### Job:
From the text on constraint satisfaction problems, write out word for word the passage that begins with the words containing "Compare to search" and ends with "called its scope.".
[Text under study Boundary: Start]
Compare to search problem, we don't care about the sequence of actions, we only need to find a setting of variables that satisfies all of the constraints.

Define a constraint satisfaction problem as - a set of variables \(V = \{v_1,.., v_n\}\) - a finite domain of possible values for each variable \(D(v_i)\) s.t. \(v_i \in D(v_i)\) - a set of constraints \(C_1,...,C_m: \mathcal P(V)\rightarrow \{0, 1\}\), which give an assignment of variables, return whether it satisfies the constraint. Note that most constraint will only check for a particular set of variables, called its scope.

We want to find the solution as an assignment to all of the variables, s.t. \(C_1,...,C_m\) will all return True. A CSP is unsatisfiable if no solution exists.

class Variable:
    def __init__(self, 
                 name: str, 
                 domain: List,
                 value
                 ):
        # current assigned value
        # variable is unassigned IFF value is None
        self.value = value 
        # a string specifying the variable's name
        self.name = name
        # a set of values in variable's domain
        self.domain = domain

    def domainSize(self):
        return len(self.domain)

    def isAssigned(self):
        return self.value is None

class Constraint:
    def __init__(self, 
                 name: str, 
                 scope: List[Variable]):
        # a string specifying the constraint's name
        self.name = name
        # s list of variables in the constraint’s scope
        self.scope = scope

    def arity(self):
        return len(self.scope)

    def num_unassigned(self):
        """ Returns number of variables in 
        constraint’s scope that are not assigned
        """
        return sum([v.isAssigned for v in self.scope])

    def check(self):
        """ return True if currently assigned values 
        to the variables in the scope satisfy the constraint.
        Or num_unassigned > 0
        """
        return self.num_unassigned > 0

Sudoku Example

  • Variables \(v_{11}, ..., v_{99}\)
[Text under study Boundary: End]
[Data listing Boundary: Start]
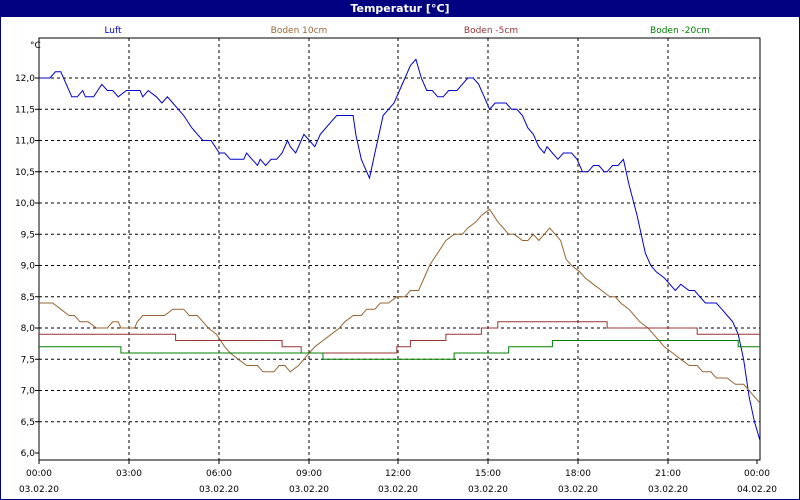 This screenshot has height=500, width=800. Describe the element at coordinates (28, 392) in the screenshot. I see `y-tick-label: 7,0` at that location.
[Data listing Boundary: End]
[Data listing Boundary: Start]
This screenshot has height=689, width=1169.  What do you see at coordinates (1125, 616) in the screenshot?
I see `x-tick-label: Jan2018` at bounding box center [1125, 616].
[Data listing Boundary: End]
### Problem solution:
Compare to search problem, we don't care about the sequence of actions, we only need to find a setting of variables that satisfies all of the constraints.

Define a constraint satisfaction problem as - a set of variables \(V = \{v_1,.., v_n\}\) - a finite domain of possible values for each variable \(D(v_i)\) s.t. \(v_i \in D(v_i)\) - a set of constraints \(C_1,...,C_m: \mathcal P(V)\rightarrow \{0, 1\}\), which give an assignment of variables, return whether it satisfies the constraint. Note that most constraint will only check for a particular set of variables, called its scope.